• _PROBLEM DETAILS_:
In full and without edits, write out the data that follows.
### GIVEN ENTRIES
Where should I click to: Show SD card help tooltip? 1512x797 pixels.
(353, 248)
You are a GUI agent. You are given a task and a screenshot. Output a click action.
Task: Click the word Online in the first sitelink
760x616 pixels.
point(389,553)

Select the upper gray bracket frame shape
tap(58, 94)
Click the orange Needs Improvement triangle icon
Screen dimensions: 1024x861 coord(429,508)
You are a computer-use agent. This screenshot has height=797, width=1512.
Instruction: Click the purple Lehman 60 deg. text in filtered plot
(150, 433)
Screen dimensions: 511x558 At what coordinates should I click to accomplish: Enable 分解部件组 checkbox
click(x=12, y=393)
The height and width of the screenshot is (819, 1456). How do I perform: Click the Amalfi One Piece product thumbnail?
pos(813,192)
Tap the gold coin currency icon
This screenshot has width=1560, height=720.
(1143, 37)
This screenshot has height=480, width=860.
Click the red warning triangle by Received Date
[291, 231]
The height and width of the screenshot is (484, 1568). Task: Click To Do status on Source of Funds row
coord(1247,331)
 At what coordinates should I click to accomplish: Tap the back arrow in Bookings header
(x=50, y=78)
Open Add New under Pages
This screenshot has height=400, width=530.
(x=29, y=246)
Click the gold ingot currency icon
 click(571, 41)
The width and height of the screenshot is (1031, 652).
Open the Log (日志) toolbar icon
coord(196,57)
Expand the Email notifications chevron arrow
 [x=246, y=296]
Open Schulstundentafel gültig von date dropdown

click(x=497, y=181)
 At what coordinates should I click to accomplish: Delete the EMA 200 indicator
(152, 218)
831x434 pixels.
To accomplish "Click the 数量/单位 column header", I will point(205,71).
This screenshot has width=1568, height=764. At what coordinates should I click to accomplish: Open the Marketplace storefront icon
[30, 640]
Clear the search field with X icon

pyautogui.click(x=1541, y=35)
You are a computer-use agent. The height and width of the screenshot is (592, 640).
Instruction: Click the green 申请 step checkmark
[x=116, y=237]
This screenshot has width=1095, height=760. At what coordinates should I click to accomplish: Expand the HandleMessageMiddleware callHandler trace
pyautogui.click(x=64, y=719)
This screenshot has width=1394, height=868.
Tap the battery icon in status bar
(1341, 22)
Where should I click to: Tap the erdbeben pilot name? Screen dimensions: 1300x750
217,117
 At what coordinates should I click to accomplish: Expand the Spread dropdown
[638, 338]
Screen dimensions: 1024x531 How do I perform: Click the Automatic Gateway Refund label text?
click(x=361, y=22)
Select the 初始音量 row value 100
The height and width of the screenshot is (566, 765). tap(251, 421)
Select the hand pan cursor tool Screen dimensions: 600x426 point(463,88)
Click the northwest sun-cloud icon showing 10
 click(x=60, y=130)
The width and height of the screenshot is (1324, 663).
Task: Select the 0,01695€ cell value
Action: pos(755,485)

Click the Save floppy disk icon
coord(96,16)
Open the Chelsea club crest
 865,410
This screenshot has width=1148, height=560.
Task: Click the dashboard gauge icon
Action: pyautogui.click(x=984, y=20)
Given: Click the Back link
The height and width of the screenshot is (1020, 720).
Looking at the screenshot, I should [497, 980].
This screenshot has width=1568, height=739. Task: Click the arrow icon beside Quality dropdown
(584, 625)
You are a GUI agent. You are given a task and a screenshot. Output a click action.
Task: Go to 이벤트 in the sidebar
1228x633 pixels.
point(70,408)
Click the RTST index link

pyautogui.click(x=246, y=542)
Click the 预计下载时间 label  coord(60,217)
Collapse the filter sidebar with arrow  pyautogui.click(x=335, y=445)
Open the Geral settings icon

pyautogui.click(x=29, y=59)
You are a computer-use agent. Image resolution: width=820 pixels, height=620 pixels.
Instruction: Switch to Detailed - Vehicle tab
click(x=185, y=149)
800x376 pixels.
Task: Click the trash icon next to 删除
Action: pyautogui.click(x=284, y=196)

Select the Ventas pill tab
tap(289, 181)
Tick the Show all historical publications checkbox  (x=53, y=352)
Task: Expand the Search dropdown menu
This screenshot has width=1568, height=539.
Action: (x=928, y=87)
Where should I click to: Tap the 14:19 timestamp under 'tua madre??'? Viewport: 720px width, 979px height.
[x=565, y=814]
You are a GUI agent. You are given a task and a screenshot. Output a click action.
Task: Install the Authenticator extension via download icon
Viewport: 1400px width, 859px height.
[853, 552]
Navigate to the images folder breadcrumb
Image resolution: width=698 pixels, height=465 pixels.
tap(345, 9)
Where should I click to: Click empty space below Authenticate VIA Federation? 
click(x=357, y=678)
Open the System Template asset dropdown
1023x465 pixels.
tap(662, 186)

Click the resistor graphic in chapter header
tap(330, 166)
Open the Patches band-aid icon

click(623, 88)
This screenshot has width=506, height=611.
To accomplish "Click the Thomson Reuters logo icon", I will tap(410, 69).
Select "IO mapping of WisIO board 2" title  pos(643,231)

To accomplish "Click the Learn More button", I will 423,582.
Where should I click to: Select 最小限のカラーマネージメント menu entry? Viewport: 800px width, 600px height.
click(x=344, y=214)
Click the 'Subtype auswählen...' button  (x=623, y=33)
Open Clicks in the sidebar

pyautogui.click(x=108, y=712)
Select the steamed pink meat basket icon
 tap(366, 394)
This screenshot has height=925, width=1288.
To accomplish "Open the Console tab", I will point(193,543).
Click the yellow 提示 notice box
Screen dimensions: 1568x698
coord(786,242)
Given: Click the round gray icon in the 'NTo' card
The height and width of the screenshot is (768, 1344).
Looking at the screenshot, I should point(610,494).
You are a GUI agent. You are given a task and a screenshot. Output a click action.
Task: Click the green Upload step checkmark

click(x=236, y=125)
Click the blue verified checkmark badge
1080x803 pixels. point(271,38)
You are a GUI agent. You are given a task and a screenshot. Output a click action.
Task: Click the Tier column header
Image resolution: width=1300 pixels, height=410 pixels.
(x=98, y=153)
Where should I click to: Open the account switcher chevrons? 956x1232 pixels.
######
• _RESPONSE_:
Where should I click to: Show SD card help tooltip? 1512x797 pixels.
(353, 248)
You are a GUI agent. You are given a task and a screenshot. Output a click action.
Task: Click the word Online in the first sitelink
760x616 pixels.
point(389,553)

Select the upper gray bracket frame shape
tap(58, 94)
Click the orange Needs Improvement triangle icon
Screen dimensions: 1024x861 coord(429,508)
You are a computer-use agent. This screenshot has height=797, width=1512.
Instruction: Click the purple Lehman 60 deg. text in filtered plot
(150, 433)
Screen dimensions: 511x558 At what coordinates should I click to accomplish: Enable 分解部件组 checkbox
click(x=12, y=393)
The height and width of the screenshot is (819, 1456). How do I perform: Click the Amalfi One Piece product thumbnail?
pos(813,192)
Tap the gold coin currency icon
This screenshot has width=1560, height=720.
(1143, 37)
This screenshot has height=480, width=860.
Click the red warning triangle by Received Date
[291, 231]
The height and width of the screenshot is (484, 1568). Task: Click To Do status on Source of Funds row
coord(1247,331)
 At what coordinates should I click to accomplish: Tap the back arrow in Bookings header
(x=50, y=78)
Open Add New under Pages
This screenshot has height=400, width=530.
(x=29, y=246)
Click the gold ingot currency icon
 click(571, 41)
The width and height of the screenshot is (1031, 652).
Open the Log (日志) toolbar icon
coord(196,57)
Expand the Email notifications chevron arrow
 [x=246, y=296]
Open Schulstundentafel gültig von date dropdown

click(x=497, y=181)
 At what coordinates should I click to accomplish: Delete the EMA 200 indicator
(152, 218)
831x434 pixels.
To accomplish "Click the 数量/单位 column header", I will point(205,71).
This screenshot has width=1568, height=764. At what coordinates should I click to accomplish: Open the Marketplace storefront icon
[30, 640]
Clear the search field with X icon

pyautogui.click(x=1541, y=35)
You are a computer-use agent. The height and width of the screenshot is (592, 640).
Instruction: Click the green 申请 step checkmark
[x=116, y=237]
This screenshot has width=1095, height=760. At what coordinates should I click to accomplish: Expand the HandleMessageMiddleware callHandler trace
pyautogui.click(x=64, y=719)
This screenshot has width=1394, height=868.
Tap the battery icon in status bar
(1341, 22)
Where should I click to: Tap the erdbeben pilot name? Screen dimensions: 1300x750
217,117
 At what coordinates should I click to accomplish: Expand the Spread dropdown
[638, 338]
Screen dimensions: 1024x531 How do I perform: Click the Automatic Gateway Refund label text?
click(x=361, y=22)
Select the 初始音量 row value 100
The height and width of the screenshot is (566, 765). tap(251, 421)
Select the hand pan cursor tool Screen dimensions: 600x426 point(463,88)
Click the northwest sun-cloud icon showing 10
 click(x=60, y=130)
The width and height of the screenshot is (1324, 663).
Task: Select the 0,01695€ cell value
Action: pos(755,485)

Click the Save floppy disk icon
coord(96,16)
Open the Chelsea club crest
 865,410
This screenshot has width=1148, height=560.
Task: Click the dashboard gauge icon
Action: pyautogui.click(x=984, y=20)
Given: Click the Back link
The height and width of the screenshot is (1020, 720).
Looking at the screenshot, I should [497, 980].
This screenshot has width=1568, height=739. Task: Click the arrow icon beside Quality dropdown
(584, 625)
You are a GUI agent. You are given a task and a screenshot. Output a click action.
Task: Go to 이벤트 in the sidebar
1228x633 pixels.
point(70,408)
Click the RTST index link

pyautogui.click(x=246, y=542)
Click the 预计下载时间 label  coord(60,217)
Collapse the filter sidebar with arrow  pyautogui.click(x=335, y=445)
Open the Geral settings icon

pyautogui.click(x=29, y=59)
You are a computer-use agent. Image resolution: width=820 pixels, height=620 pixels.
Instruction: Switch to Detailed - Vehicle tab
click(x=185, y=149)
800x376 pixels.
Task: Click the trash icon next to 删除
Action: pyautogui.click(x=284, y=196)

Select the Ventas pill tab
tap(289, 181)
Tick the Show all historical publications checkbox  (x=53, y=352)
Task: Expand the Search dropdown menu
This screenshot has width=1568, height=539.
Action: (x=928, y=87)
Where should I click to: Tap the 14:19 timestamp under 'tua madre??'? Viewport: 720px width, 979px height.
[x=565, y=814]
You are a GUI agent. You are given a task and a screenshot. Output a click action.
Task: Install the Authenticator extension via download icon
Viewport: 1400px width, 859px height.
[853, 552]
Navigate to the images folder breadcrumb
Image resolution: width=698 pixels, height=465 pixels.
tap(345, 9)
Where should I click to: Click empty space below Authenticate VIA Federation? 
click(x=357, y=678)
Open the System Template asset dropdown
1023x465 pixels.
tap(662, 186)

Click the resistor graphic in chapter header
tap(330, 166)
Open the Patches band-aid icon

click(623, 88)
This screenshot has width=506, height=611.
To accomplish "Click the Thomson Reuters logo icon", I will tap(410, 69).
Select "IO mapping of WisIO board 2" title  pos(643,231)

To accomplish "Click the Learn More button", I will 423,582.
Where should I click to: Select 最小限のカラーマネージメント menu entry? Viewport: 800px width, 600px height.
click(x=344, y=214)
Click the 'Subtype auswählen...' button  (x=623, y=33)
Open Clicks in the sidebar

pyautogui.click(x=108, y=712)
Select the steamed pink meat basket icon
 tap(366, 394)
This screenshot has height=925, width=1288.
To accomplish "Open the Console tab", I will point(193,543).
Click the yellow 提示 notice box
Screen dimensions: 1568x698
coord(786,242)
Given: Click the round gray icon in the 'NTo' card
The height and width of the screenshot is (768, 1344).
Looking at the screenshot, I should point(610,494).
You are a GUI agent. You are given a task and a screenshot. Output a click action.
Task: Click the green Upload step checkmark

click(x=236, y=125)
Click the blue verified checkmark badge
1080x803 pixels. point(271,38)
You are a GUI agent. You are given a task and a screenshot. Output a click action.
Task: Click the Tier column header
Image resolution: width=1300 pixels, height=410 pixels.
(x=98, y=153)
Where should I click to: Open the account switcher chevrons? 956x1232 pixels.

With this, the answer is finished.